The United States’ end of the agreement entails the provision of technical expertise to Pakistan, with the goal of devising feasible policy and resource options in collaboration with Pakistani experts as well as policymakers, in mind.

Understanding impact of various policy options

The USAID seeks also to “help policymakers understand the impacts of different energy policy options” through this programme, in the words of USAID Mission Director John Groarke.

The Pakistani side of the equation, on the other hand, may seem simpler: make the best use of the technical personnel provided by the United States by training local staffs under their guidance, and using the former’s expertise to devise efficient integrated energy plans, that cater to the needs of the Pakistani public and private sectors in the most effective way possible. However, such a goal is easier articulated than espoused.

While lack of local technical personnel and funds may seem to be the biggest challenge in the path of efficient energy planning, relevant education and political willpower on the part of policymakers is the real hurdle that has held Pakistan back on this front.

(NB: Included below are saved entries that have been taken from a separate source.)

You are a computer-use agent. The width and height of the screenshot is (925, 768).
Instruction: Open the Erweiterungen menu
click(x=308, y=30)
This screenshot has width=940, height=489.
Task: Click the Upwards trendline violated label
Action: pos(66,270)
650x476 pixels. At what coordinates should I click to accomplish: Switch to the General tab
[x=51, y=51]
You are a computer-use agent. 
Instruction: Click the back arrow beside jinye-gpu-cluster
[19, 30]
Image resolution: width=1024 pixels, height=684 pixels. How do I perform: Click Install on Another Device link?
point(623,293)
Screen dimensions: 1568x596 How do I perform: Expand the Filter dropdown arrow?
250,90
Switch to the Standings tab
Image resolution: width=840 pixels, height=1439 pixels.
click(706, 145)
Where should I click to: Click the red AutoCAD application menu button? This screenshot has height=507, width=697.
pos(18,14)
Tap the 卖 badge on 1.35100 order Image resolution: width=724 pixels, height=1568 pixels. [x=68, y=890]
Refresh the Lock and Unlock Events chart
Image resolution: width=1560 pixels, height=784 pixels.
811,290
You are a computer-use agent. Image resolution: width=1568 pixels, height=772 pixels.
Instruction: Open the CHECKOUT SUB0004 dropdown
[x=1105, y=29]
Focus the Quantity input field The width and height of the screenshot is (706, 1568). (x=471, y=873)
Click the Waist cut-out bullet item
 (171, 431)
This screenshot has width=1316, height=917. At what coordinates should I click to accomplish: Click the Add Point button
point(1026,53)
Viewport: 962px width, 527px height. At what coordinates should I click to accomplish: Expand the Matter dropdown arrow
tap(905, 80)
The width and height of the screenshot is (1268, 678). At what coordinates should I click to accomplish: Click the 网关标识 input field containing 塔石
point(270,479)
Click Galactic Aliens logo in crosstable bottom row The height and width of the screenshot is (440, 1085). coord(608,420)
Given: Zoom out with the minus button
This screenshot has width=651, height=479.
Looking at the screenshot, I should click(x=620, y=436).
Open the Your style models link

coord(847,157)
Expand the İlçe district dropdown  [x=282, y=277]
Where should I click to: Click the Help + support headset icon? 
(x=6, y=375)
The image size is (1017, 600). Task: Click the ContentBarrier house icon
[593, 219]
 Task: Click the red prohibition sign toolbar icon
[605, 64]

Currently, the Ministry of Planning, Development, and Reforms and the Planning Commission of Pakistan has a three-pronged leadership: The Chairman is the Prime Minister of the country, Shahid Khaqan Abbasi, who is followed by the Minister for Planning, Development, and Reforms, Ahsan Iqbal – who is now the interior minister as well – and the Deputy Chairman of the Planning Commission, Sartaj Aziz, who was also the former Minister for Planning, Development, and Reforms.

Of the three, none has an all-encompassing educational qualification in the matters of energy production: while the prime minister is an electrical engineer by profession, the Minister holds a joint degree in mechanical engineering and business administration, while the Deputy Chairman majored in Development Economics back in 1963.

While it is true that all three have been educated at prestigious universities of the United States – George Washington University, University of Pennsylvania, and Harvard University, respectively – this very commendable fact does not make up for their lack of requisite technical expertise on the subject under consideration, which could prevent them from understanding the importance of efficient energy planning – one of the key goals set by Director John Groarke.

True, Prime Minister Shahid Khaqan Abbasi has frequently dappled with energy projects, beginning with his years of employment in Saudi Arabia in the 1980s, yet his forte is an area that Pakistan – and the world – needs to steer well clear of at the moment: non-renewable energy resources, particularly oil and gas. His recent moves in favour of importing LNG from Qatar to make up for the energy deficit in Pakistan more than illustrates his worrying frame of mind on the subject of energy production, favouring a combustible source to produce electricity in the country, instead of a number of feasible renewable options.

And having handled the Ministry of Petroleum and Natural Resources for four years before turning to the Ministry of Energy recently, it can be safely assumed that Shahid Khaqan Abbasi is very firmly in the driving seat when it comes to taking decisions on the energy front.

Without requisite political willpower, no amount of technical expertise from the United States or China can help eradicate Pakistan’s renewable energy woes.